Texte source –
★ ★ ★ ★ ★

Inde : Exploitation et travail des enfants dans les champs de coton

Shankar Bai est penchée en avant, un sac en toile de jute sur le dos. Elle se redresse un instant pour regarder le soleil levant.

La terre rouge et la poussière, baignées dans l’orange vif du soleil, projettent une lueur mauve sur les champs de coton verts.

Tout est silencieux, à part la vibration sourde et distante du générateur de la pompe qui amène l’eau à la terre.

Shankar s’arrête de cueillir les gousses de coton mûres gris-blanc et essuie la sueur qui perle à son front. Aujourd’hui, elle va devoir passer au moins huit heures à effectuer cette tâche éreintante.

Les enfants de cette jeune femme de 30 ans cueillent à ses côtés autant de coton qu’elle : Kamlesh Singh, douze ans, Madhav, huit ans, et Dungar Singh, six ans.

★ ★ ★ ★ ★

[Un bloc de données]
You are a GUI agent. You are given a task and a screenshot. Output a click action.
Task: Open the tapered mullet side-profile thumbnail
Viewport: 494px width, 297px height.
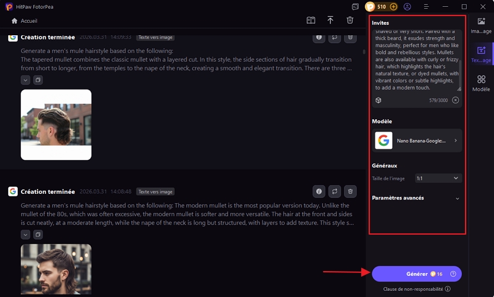tap(56, 125)
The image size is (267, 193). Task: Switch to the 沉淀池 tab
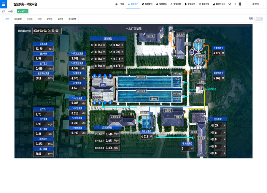coord(30,19)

★ ★ ★ ★ ★

À faire –
A. D'après le texte sur le travail des enfants dans les champs de coton, quel âge a Madhav ?
B. Dans le texte sur le travail des enfants dans les champs de coton, d'où vient le seul bruit qui trouble le silence ?
C. Prolongez le texte sur le travail des enfants dans les champs de coton en Inde à partir de sa dernière phrase.

Résultats de l'exercice –
A. Madhav a huit ans.

B. Il vient du générateur de la pompe qui amène l'eau à la terre. On l'entend comme une vibration sourde et lointaine.

C.
Les plus jeunes de la fratrie, Gojya et Kavita, de quatre et trois ans respectivement, jouent dans la terre non loin de là.

Les enfants sont les employés bien peu volontaires d’une imposante armée oubliée de travailleurs, qui s’activent à côté de leur père et de leur mère tout au long de la difficile journée – des familles entières sont à la base même de la pyramide du travail en Inde.

Dans la région de Saurashtra, située dans l’État du Gujarat, plus précisément dans le district d’Amreli et la péninsule de Kathiawad, le coton est roi pendant huit mois de l’année, et sa production attire des dizaines de milliers de familles migrantes originaires des États voisins plus pauvres que le Gujarat, notamment le Rajasthan et le Madhya Pradesh.

Les cueilleurs travaillent huit mois. Les plantations commencent pendant la mousson et la cueillette débute 80 à 90 jours plus tard, en septembre ou octobre.

D’après les estimations, la main-d’œuvre se compose de 60 % de femmes, de 20 % d’hommes et de 20 % d’enfants.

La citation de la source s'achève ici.